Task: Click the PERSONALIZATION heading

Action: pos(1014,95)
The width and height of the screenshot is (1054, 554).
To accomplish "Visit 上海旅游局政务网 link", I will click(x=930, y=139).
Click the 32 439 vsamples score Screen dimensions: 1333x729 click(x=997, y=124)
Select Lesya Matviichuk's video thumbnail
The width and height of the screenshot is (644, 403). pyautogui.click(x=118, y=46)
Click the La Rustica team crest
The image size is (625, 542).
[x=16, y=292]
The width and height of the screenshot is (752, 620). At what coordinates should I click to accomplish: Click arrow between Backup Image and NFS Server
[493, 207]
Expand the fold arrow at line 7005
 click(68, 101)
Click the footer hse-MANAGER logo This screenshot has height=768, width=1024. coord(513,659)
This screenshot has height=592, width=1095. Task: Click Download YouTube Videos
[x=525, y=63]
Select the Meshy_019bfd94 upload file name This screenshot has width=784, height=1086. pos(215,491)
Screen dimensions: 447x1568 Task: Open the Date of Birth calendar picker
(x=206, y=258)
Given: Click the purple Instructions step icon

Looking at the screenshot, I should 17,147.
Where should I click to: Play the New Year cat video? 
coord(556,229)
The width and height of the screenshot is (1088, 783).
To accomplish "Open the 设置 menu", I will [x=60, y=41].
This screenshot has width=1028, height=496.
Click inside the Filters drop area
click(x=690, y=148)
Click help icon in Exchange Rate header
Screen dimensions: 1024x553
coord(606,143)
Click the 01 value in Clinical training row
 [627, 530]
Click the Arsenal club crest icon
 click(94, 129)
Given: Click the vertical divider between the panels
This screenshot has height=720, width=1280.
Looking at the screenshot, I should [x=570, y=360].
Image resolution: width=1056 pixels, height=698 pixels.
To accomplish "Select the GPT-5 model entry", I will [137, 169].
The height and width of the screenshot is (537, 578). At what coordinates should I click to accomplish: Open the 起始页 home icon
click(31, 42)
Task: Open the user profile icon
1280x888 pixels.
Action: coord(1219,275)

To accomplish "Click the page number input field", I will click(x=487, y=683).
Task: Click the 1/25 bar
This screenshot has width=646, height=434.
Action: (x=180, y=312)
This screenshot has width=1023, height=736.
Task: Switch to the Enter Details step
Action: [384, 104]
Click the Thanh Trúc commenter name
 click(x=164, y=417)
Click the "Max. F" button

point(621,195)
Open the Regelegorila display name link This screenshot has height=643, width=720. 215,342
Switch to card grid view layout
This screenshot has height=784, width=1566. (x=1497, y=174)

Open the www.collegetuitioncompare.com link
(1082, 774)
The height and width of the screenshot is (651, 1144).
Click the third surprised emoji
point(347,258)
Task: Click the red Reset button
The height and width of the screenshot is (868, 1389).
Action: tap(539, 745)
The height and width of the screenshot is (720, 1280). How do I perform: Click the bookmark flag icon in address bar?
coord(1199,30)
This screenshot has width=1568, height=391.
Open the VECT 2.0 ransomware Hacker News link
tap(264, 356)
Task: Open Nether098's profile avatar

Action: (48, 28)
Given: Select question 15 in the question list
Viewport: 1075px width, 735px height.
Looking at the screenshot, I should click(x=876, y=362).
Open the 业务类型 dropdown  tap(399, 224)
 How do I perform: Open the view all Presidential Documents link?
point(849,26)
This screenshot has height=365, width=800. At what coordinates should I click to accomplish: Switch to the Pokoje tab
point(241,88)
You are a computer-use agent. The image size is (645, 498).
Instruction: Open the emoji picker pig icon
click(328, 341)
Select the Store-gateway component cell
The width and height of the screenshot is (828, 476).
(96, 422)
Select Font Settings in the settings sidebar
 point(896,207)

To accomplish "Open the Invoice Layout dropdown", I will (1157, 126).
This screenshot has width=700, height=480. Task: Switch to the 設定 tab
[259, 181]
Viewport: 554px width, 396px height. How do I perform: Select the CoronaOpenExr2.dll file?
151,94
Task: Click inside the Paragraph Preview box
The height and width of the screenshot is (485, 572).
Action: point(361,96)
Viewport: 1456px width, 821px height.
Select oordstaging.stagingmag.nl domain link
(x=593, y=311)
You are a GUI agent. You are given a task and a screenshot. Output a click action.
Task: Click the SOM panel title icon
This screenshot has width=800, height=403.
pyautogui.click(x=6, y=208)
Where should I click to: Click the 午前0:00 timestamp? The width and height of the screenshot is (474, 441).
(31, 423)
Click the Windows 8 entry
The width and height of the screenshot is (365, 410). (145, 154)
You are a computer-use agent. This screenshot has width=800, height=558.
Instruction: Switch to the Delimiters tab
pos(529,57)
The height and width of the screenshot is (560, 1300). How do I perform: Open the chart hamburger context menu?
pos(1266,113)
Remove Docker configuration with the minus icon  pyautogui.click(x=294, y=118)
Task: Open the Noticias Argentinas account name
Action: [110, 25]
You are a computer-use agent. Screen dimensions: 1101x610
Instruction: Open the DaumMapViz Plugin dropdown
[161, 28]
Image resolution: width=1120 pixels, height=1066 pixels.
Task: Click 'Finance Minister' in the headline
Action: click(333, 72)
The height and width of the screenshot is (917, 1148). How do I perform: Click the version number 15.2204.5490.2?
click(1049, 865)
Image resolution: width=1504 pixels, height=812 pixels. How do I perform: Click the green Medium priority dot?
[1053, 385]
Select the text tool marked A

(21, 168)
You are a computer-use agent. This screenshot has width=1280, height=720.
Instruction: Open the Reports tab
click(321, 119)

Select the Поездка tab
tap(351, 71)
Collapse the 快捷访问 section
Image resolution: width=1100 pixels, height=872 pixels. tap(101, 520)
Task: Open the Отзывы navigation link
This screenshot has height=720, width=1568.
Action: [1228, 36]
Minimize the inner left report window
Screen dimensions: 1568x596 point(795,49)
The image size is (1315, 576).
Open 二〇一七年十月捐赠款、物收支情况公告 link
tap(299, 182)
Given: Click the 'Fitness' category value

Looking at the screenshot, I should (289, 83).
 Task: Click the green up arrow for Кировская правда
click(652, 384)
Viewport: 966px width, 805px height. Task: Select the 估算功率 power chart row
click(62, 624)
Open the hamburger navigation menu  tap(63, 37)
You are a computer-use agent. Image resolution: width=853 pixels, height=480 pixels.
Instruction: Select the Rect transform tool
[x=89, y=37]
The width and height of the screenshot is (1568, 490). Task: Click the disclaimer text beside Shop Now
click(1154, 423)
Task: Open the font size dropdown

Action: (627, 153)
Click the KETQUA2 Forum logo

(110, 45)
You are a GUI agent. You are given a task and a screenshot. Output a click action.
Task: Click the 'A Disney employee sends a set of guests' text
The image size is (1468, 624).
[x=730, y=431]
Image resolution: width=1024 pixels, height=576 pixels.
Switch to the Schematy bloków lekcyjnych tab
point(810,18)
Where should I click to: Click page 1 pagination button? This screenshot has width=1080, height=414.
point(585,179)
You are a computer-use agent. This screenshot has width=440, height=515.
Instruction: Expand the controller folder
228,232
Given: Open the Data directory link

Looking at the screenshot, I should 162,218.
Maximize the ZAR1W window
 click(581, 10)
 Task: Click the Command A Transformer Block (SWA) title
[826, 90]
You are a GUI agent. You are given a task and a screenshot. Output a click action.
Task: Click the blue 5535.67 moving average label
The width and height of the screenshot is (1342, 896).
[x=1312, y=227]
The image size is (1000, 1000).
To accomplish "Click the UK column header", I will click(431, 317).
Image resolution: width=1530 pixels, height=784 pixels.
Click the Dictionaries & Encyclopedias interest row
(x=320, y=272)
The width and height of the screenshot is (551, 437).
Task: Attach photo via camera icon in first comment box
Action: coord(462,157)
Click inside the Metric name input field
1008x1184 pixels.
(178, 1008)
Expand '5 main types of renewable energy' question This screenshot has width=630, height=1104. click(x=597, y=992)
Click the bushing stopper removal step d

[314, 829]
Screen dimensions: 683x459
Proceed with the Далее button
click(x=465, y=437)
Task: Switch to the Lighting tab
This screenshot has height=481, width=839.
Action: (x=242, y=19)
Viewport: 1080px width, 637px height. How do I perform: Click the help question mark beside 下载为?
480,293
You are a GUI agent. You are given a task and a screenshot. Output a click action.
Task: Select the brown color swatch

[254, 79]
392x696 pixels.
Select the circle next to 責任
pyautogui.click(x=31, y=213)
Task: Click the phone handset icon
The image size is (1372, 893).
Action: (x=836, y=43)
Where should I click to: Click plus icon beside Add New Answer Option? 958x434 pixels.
**********
> **INSTRUCTIONS TO FOLLOW**
What you give back should be exactly the lines of the data above from the line with "Select the Поездка tab" through the line with "The image size is (1315, 576).", both of those included, and nothing more.

> **TASK RESPONSE**
Select the Поездка tab
tap(351, 71)
Collapse the 快捷访问 section
Image resolution: width=1100 pixels, height=872 pixels. tap(101, 520)
Task: Open the Отзывы navigation link
This screenshot has height=720, width=1568.
Action: [1228, 36]
Minimize the inner left report window
Screen dimensions: 1568x596 point(795,49)
The image size is (1315, 576).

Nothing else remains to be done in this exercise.